◆ DESCRIPTION OF THE TASK: Your answer must be the line holding "Task: Uncheck the Show Overlay checkbox" followed by every later line through the end of the entries, exactly as written.

◆ EXTRACTED INFORMATION:

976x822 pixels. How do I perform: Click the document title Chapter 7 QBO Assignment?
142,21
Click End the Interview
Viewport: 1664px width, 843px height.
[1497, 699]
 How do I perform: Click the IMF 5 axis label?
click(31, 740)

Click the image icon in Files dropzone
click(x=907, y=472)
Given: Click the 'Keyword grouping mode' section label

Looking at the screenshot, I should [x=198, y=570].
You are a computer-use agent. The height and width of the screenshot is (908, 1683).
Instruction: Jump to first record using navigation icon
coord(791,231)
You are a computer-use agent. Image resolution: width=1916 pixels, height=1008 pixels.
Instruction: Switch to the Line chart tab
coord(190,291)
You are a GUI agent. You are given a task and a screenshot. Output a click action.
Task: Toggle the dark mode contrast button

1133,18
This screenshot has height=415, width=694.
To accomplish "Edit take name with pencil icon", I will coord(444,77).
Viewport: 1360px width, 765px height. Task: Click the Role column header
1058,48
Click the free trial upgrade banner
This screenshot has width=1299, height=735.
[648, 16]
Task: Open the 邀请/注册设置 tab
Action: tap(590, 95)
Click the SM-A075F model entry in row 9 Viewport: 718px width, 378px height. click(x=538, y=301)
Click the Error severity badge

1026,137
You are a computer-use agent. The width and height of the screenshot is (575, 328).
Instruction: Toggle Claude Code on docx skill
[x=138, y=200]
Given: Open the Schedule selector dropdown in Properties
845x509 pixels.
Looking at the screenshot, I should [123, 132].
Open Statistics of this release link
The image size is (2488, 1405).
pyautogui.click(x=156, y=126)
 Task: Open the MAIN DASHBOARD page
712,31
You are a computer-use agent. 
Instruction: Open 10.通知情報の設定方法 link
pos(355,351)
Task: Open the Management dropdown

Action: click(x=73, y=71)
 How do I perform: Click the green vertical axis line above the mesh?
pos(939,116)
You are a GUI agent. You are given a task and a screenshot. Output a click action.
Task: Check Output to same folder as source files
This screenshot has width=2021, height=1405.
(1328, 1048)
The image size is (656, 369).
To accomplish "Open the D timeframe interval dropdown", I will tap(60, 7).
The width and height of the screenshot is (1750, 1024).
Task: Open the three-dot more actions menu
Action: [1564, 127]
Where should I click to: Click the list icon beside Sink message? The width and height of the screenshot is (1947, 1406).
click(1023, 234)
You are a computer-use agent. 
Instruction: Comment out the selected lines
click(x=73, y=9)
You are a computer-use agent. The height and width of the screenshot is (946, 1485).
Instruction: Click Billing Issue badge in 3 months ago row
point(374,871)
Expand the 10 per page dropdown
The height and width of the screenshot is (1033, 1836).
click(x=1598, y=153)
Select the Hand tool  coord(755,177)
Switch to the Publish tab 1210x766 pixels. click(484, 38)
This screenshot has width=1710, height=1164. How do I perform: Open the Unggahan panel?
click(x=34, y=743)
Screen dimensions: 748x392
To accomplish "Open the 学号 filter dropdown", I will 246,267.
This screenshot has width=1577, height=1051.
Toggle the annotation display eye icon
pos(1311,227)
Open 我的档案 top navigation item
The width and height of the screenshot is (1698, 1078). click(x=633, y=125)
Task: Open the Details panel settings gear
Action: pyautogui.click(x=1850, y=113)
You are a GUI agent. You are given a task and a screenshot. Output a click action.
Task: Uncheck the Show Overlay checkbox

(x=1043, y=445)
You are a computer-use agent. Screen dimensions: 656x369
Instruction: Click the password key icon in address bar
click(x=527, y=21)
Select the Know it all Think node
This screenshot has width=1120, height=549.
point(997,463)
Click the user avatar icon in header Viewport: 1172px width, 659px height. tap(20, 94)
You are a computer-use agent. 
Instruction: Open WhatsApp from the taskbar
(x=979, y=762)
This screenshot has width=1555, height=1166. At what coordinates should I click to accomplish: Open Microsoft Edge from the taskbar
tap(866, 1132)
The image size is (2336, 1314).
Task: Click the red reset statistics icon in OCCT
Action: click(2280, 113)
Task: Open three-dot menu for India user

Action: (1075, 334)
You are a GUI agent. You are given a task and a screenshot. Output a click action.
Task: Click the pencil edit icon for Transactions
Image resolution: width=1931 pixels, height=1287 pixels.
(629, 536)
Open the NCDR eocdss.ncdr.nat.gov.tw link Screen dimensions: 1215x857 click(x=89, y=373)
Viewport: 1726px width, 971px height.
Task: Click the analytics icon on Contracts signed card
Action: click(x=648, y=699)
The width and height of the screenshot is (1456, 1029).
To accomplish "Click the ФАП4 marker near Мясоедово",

◆ SOLUTION TO THIS EXERCISE:
Task: Uncheck the Show Overlay checkbox

(x=1043, y=445)
You are a computer-use agent. Screen dimensions: 656x369
Instruction: Click the password key icon in address bar
click(x=527, y=21)
Select the Know it all Think node
This screenshot has width=1120, height=549.
point(997,463)
Click the user avatar icon in header Viewport: 1172px width, 659px height. tap(20, 94)
You are a computer-use agent. 
Instruction: Open WhatsApp from the taskbar
(x=979, y=762)
This screenshot has width=1555, height=1166. At what coordinates should I click to accomplish: Open Microsoft Edge from the taskbar
tap(866, 1132)
The image size is (2336, 1314).
Task: Click the red reset statistics icon in OCCT
Action: click(2280, 113)
Task: Open three-dot menu for India user

Action: (1075, 334)
You are a GUI agent. You are given a task and a screenshot. Output a click action.
Task: Click the pencil edit icon for Transactions
Image resolution: width=1931 pixels, height=1287 pixels.
(629, 536)
Open the NCDR eocdss.ncdr.nat.gov.tw link Screen dimensions: 1215x857 click(x=89, y=373)
Viewport: 1726px width, 971px height.
Task: Click the analytics icon on Contracts signed card
Action: click(x=648, y=699)
The width and height of the screenshot is (1456, 1029).
To accomplish "Click the ФАП4 marker near Мясоедово",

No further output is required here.